## [EXERCISE REQUIREMENTS]
a – In the manufacturing report excerpt, what PMI level, sustained over time, generally indicates an expansion of the overall economy?
b – Go on with the excerpt about the December manufacturing report, picking up after its final sentence.

## [EXTRACT PROVIDED]
+ + + + + + +
Economic activity in the manufacturing sector contracted in December for the second consecutive month, while the overall economy grew for the 79th consecutive month, say the nation’s supply executives in the latest Manufacturing ISM Report On Business.

Economic activity in the manufacturing sector contracted in December for the second consecutive month, while the overall economy grew for the 79th consecutive month, say the nation’s supply executives in the latest Manufacturing ISM Report On Business.

Bradley J. Holcomb, CPSM, CPSD, chair of the Institute for Supply Management Manufacturing Business Survey Committee states, “The past relationship between the PMI and the overall economy indicates that the average PMI for January through December (51.4 percent) corresponds to a 2.6 percent increase in real gross domestic product (GDP) on an annualized basis. In addition, if the PMI for December (48.2 percent) is annualized, it corresponds to a 1.6 percent increase in real GDP annually.”

A PMI above 43.1 percent, over a period of time, generally indicates an expansion of the overall economy. Therefore, the December PMI indicates growth for the 79th consecutive month in the overall economy, while indicating contraction in the manufacturing sector.
+ + + + + + +
## [PROVIDED INFORMATION]
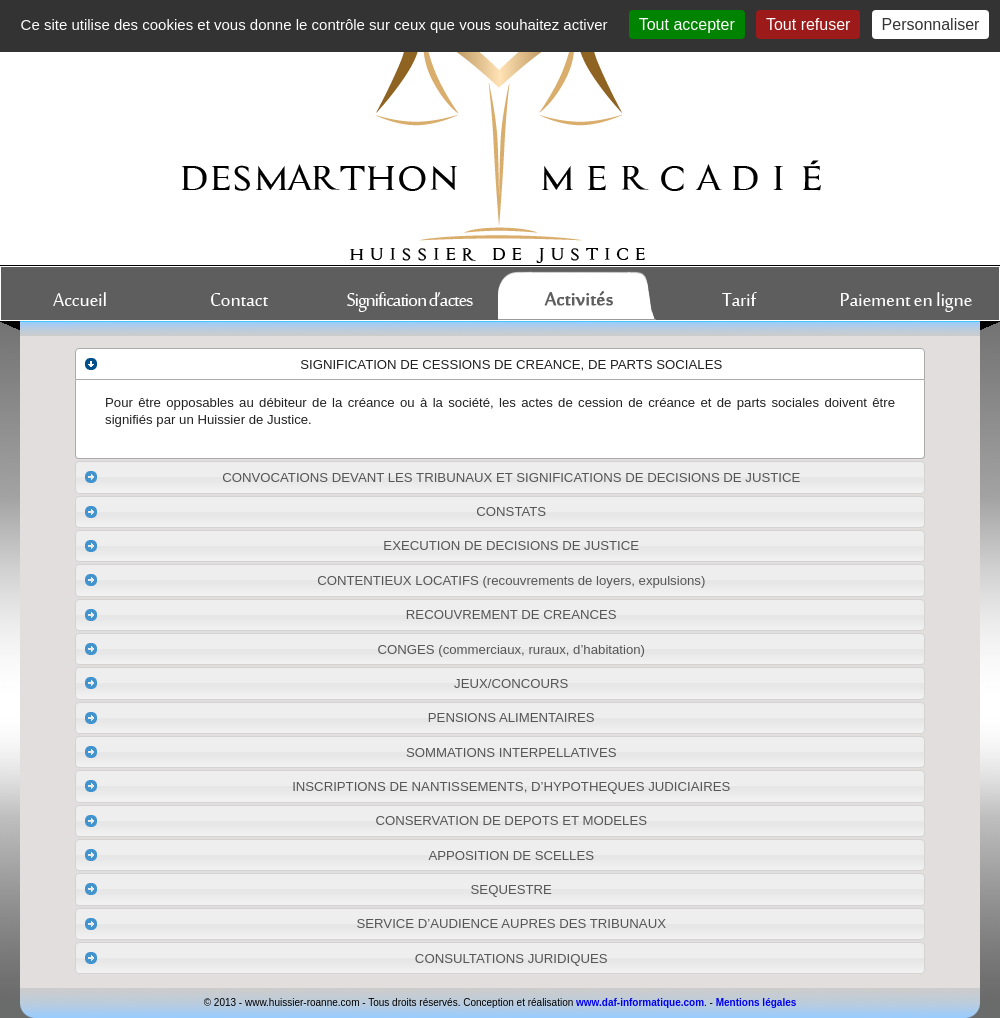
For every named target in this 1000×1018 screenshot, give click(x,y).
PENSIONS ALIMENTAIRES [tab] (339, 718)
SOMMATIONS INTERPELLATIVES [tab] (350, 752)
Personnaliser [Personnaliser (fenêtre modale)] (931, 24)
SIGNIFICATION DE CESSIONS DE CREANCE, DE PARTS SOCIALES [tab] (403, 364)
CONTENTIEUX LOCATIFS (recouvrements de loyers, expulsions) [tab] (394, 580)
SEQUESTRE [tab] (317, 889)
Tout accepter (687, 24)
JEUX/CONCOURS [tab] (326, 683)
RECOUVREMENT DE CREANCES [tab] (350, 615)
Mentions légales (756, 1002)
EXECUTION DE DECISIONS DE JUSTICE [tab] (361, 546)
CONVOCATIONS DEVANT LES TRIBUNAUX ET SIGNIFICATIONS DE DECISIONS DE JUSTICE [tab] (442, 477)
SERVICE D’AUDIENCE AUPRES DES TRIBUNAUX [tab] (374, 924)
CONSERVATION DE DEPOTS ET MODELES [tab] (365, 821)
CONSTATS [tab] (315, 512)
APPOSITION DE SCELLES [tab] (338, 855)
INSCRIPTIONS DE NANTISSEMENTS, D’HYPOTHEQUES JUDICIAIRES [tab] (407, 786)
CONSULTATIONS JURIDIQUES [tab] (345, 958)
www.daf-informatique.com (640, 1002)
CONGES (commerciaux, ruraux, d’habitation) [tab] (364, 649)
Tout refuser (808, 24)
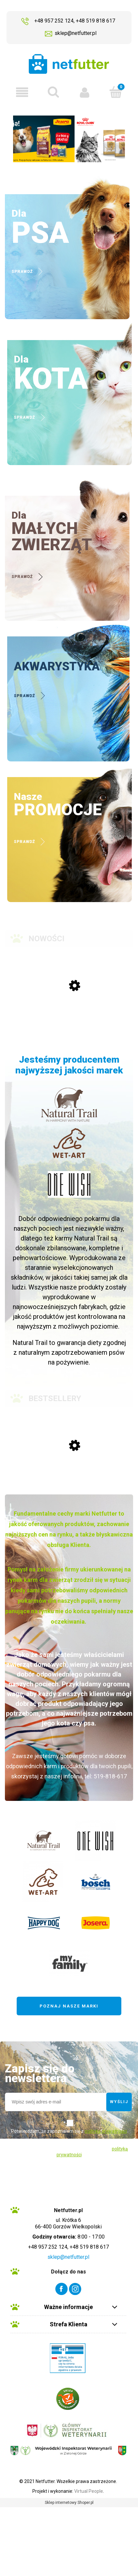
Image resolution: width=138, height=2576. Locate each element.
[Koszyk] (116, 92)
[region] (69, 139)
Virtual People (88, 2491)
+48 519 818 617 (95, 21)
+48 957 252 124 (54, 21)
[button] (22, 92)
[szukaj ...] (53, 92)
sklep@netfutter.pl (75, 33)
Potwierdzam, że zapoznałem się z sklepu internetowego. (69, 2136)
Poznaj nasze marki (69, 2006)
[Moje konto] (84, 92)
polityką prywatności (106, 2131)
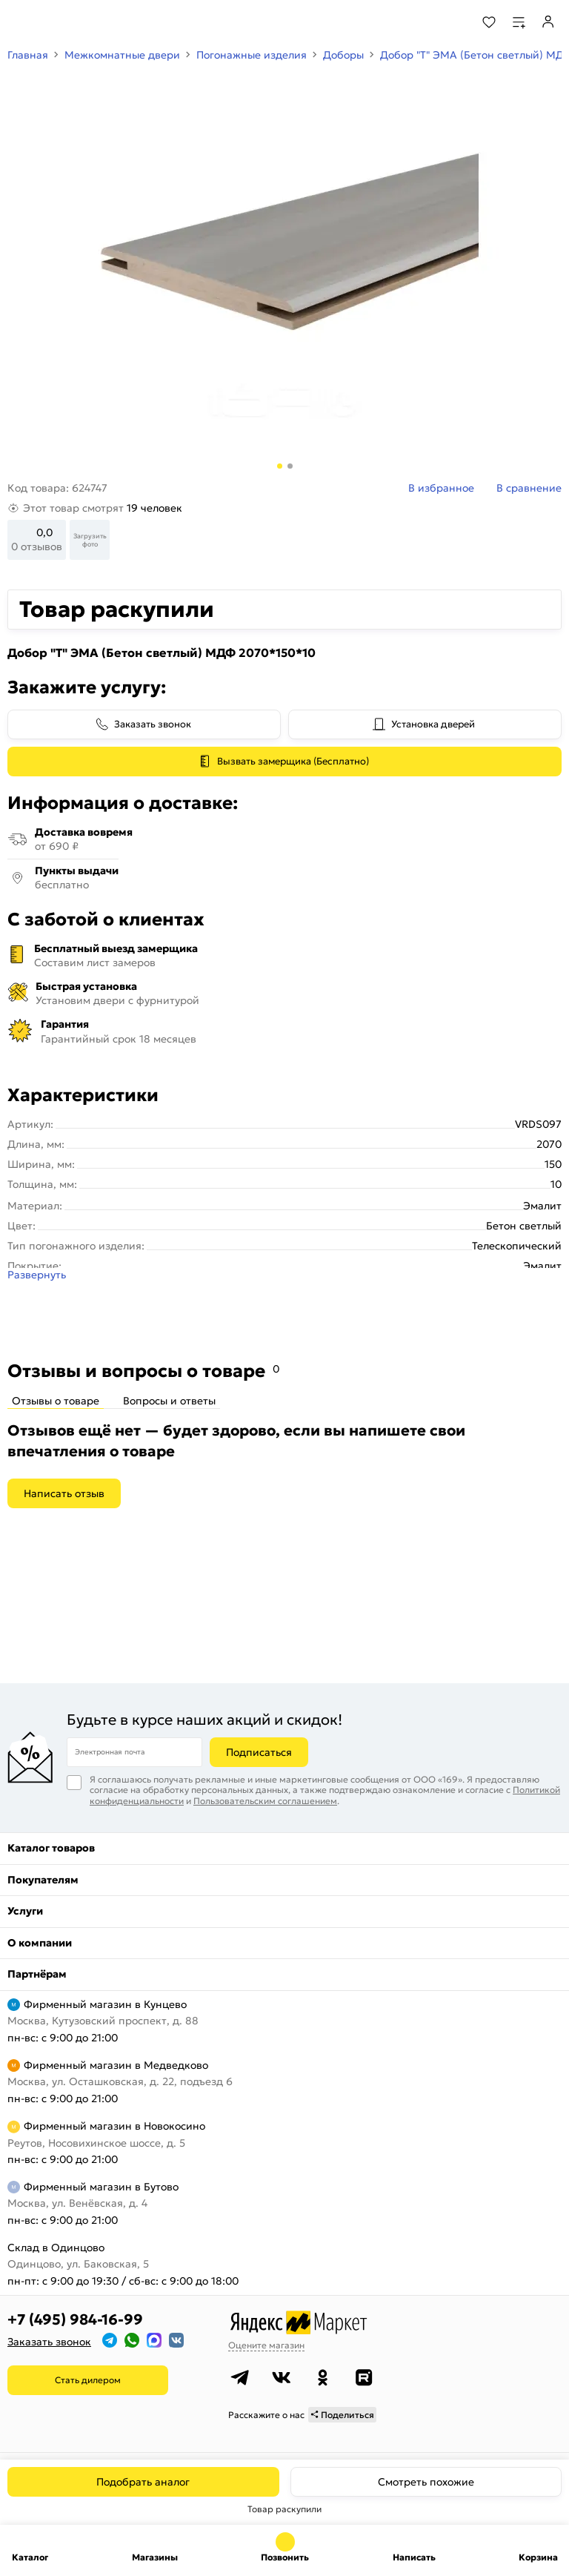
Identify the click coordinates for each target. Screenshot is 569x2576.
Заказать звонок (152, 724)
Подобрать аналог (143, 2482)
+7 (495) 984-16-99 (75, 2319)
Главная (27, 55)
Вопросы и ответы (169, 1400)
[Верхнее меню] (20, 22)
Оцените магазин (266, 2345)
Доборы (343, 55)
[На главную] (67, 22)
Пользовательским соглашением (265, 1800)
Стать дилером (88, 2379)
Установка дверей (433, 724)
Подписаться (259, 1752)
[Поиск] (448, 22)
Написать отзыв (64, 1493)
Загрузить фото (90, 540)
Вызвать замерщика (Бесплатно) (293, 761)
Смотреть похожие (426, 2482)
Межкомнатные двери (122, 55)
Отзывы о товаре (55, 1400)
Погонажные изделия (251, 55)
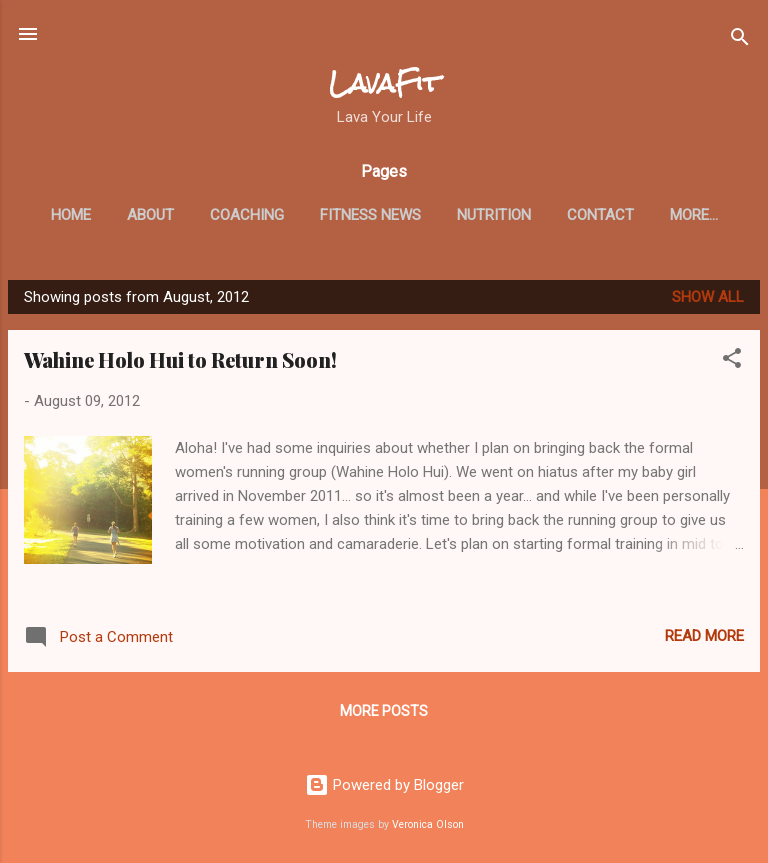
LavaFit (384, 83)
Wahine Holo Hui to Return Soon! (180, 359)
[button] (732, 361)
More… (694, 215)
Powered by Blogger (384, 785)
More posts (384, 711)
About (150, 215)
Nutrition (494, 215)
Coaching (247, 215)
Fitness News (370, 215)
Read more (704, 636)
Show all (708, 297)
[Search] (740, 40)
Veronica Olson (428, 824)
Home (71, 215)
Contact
+ + + + + + +
## [TASK RESPONSES]
a – A PMI above 43.1 percent.

b –
“2015 was certainly a slow growth year for manufacturing, ending on a slow note with the last two months in the contraction territory,” adds Holcomb. “We’ll just have to wait and see where we go from here, but hopefully we found bottom.”

Orders, Production and Inventory

ISM’s New Orders Index registered 49.2 percent in December, an increase of 0.3 percentage point when compared to the November reading of 48.9 percent, indicating contraction in new orders for the second consecutive month. A New Orders Index above 52.1 percent, over time, is generally consistent with an increase in the Census Bureau’s series on manufacturing orders (in constant 2000 dollars).

ISM’s Production Index registered 49.8 percent in December, which is an increase of 0.6 percentage point when compared to the 49.2 percent reported in November, indicating contraction in production for the second consecutive month. An index above 51.1 percent, over time, is generally consistent with an increase in the Federal Reserve Board’s Industrial Production figures.

“Both New Orders and Production indexes are below 50 which is less than desirable, but they’re heading in the right direction,” says Holcomb. “In terms of new orders, seven out of 18 industries are reporting growth with 11 reporting a decrease — so it’s out of balance. I think it’s a year-end thing where people didn’t shop as much as expected and, in the end, it’s all about consumer activity.”

The Inventories Index registered 43.5 percent in December, which is 0.5 percentage point higher than the November reading of 43 percent, indicating raw materials inventories are contracting in December for the sixth consecutive month. An Inventories Index greater than 42.9 percent, over time, is generally consistent with expansion in the Bureau of Economic Analysis (BEA) figures on overall manufacturing inventories (in chained 2000 dollars).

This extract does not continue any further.